Generic/Unspecified 2012!
The generic Republican doesn't taunt unemployed people by making jokes about how his vast wealth means he doesn't have to work and is thus unemployed just like them. Also.
I believe you're confusing the "generic Republican" with the "mythological Republican."
Exactly
I've seen the grainy footage of "generic Republican" out in the woods.
I WANT TO BELIEVE
The Truth is Out There.
Meh/Some Guy 2012
None of the above/Who cares? 2012
Generic Republican is awesome. Generic Republican can lower taxes, balance the budget, get government out of my way, keep us safe and secure, and make us feel good about ourselves. There is nothing Generic Republican can't do.
Obama doesn't stand a chance against Generic Republican.
Let's see Generic Republican tweet his Weiner.
Generic Republican has no sexual organs – just like Mitt Romney.
Generic Republican sounds a lot like Alprazolam. Probably not a bad idea.
"A benzo in every pot!"
I really don't know your preferred directionality for fisting. I hope the upfist doesn't offend.
Xanax for everyone!
Soma?
Opium, for you old fashioned (fascist?) Marxists?
Thorazine for all those with Hoveround tendencies … hashish with a champagne chaser for the Wonkeratti.
I want some of those magic mushrooms.
And get lost walking around the block, no thanks.
"Opium, for you old fashioned (fascist?) Marxists? "
Religion is the opiate of the masses, but opium works, too.

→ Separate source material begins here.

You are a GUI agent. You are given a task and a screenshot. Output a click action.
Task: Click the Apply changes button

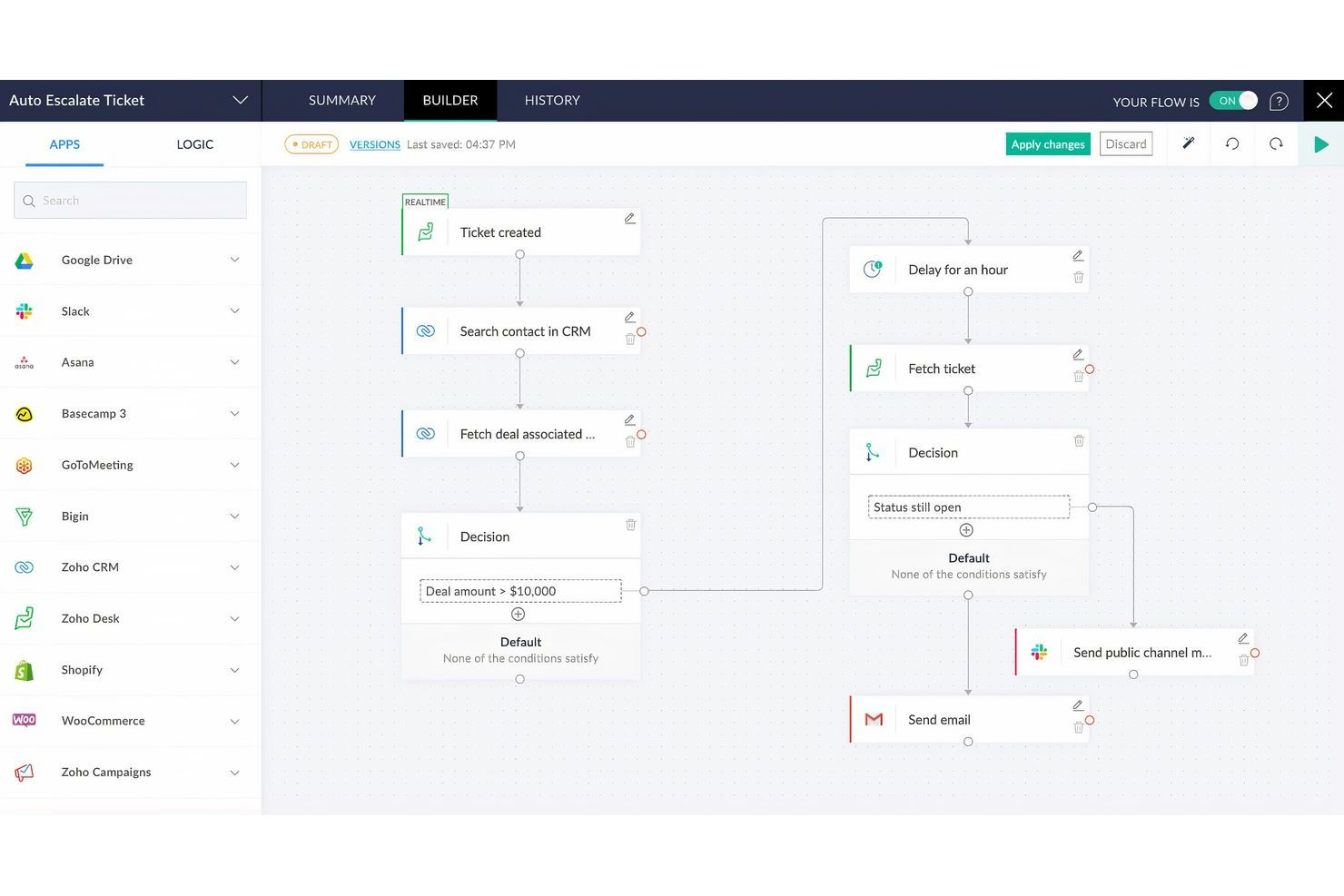(x=1047, y=143)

Opium is the religion of the masses.
"When you clock the human race with the stopwatch of history, it's a new record every time." – Richard Nixon
The robot president from I Think We're All Bozos on This Bus that sounds like Nixon on downers:
"The main spring of this country, wound up as tight as it is, is guaranteed for the life of the watch and who’s watching? People like you *Jim* and you *Barney honk* people who are alerted and unafraid to waste the little time that I have scheduled for your question."

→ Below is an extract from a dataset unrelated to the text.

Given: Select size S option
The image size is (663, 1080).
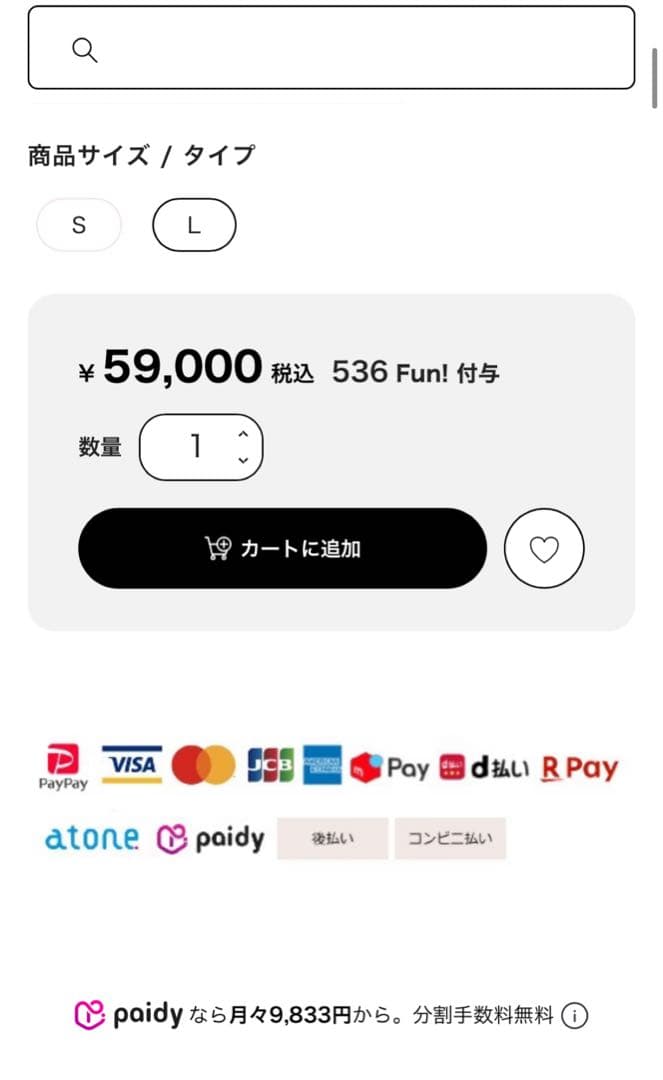Looking at the screenshot, I should (78, 225).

What are the odds that the same folks who have no opinion on the presidential election are part of the 20% who believe Elvis is alive, we didn't land on the moon, and the devil is real (and is Obama)?

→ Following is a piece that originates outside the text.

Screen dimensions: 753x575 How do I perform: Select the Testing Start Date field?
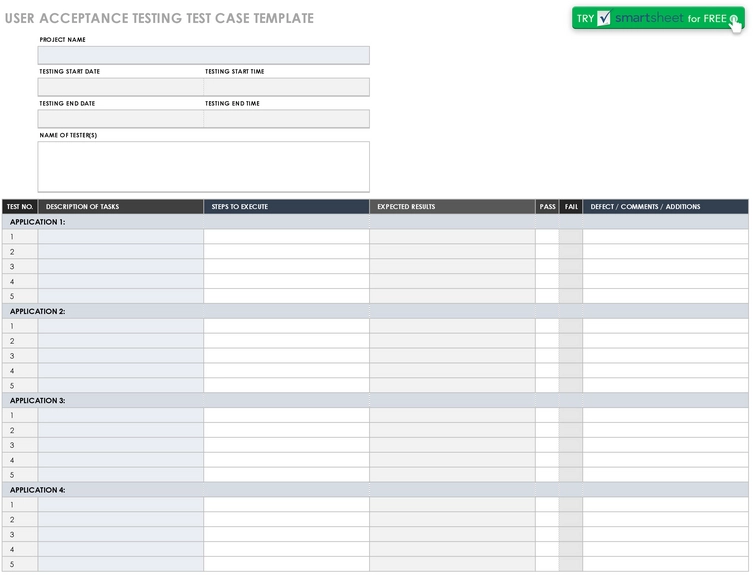[121, 87]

The same ones who aren't sure if Hawaii is a state.
The same ones who believed reading My Pet Goat was an appropriate response to the twin towers falling and clearing brush was an appropriate response to Hurricane Katrina.
Elvis is alive and Republicans are fiscally responsible.
Thank God somebody is thinkin' straight.
The problem with the poll is the nature of the Republican party: When you actually look at what they propose as individual candidates, they suck mightily. To know, know, know them is to loathe, loathe, loathe them and we do.
Ah, but who votes based on policies? I'm banking on my sister-in-law's theory … people vote for the candidate with the most attractive eyebrows.
Why can't they see?
How blind can they be?
I think a lot of folks are ready to vote for a hot lead enema. A word to the wise, it's too late to clench when the funnel is in your butt.
That "Generic Republican" guy sounds like a total RINO to me.
What I would give to see walking dead thing Dick Cheney run against Obama. Remember the good ol' days when the veep went around shooting people in the face? Heady days, those…..
Is Cheney still eligible, or does his mechanical heart mean that he is no longer a natural person?
Now we just have an affable vice president who shoots himself in the foot. Bor-ing!
So people would rather vote for a nobody? This is good news for Jon(?) Huntsman!
As long as we can get a body on Liddy, I'm in.
Poor T'Paw. Didn't even rate as your nobody.
I suppose it's worth mentioning that the "student loan SWAT Team" thing was seriously misreported–it wasn't a SWAT team, and it wasn't about a student loan default. Happily, they're saving the SWAT teams for those dangerous pot smokers.
LOL yeah I just looked that up, because duh my loans are not exactly up to date.
Now that Osama is dead, Seal Team Six is going after those deadbeat students. Yee-haw!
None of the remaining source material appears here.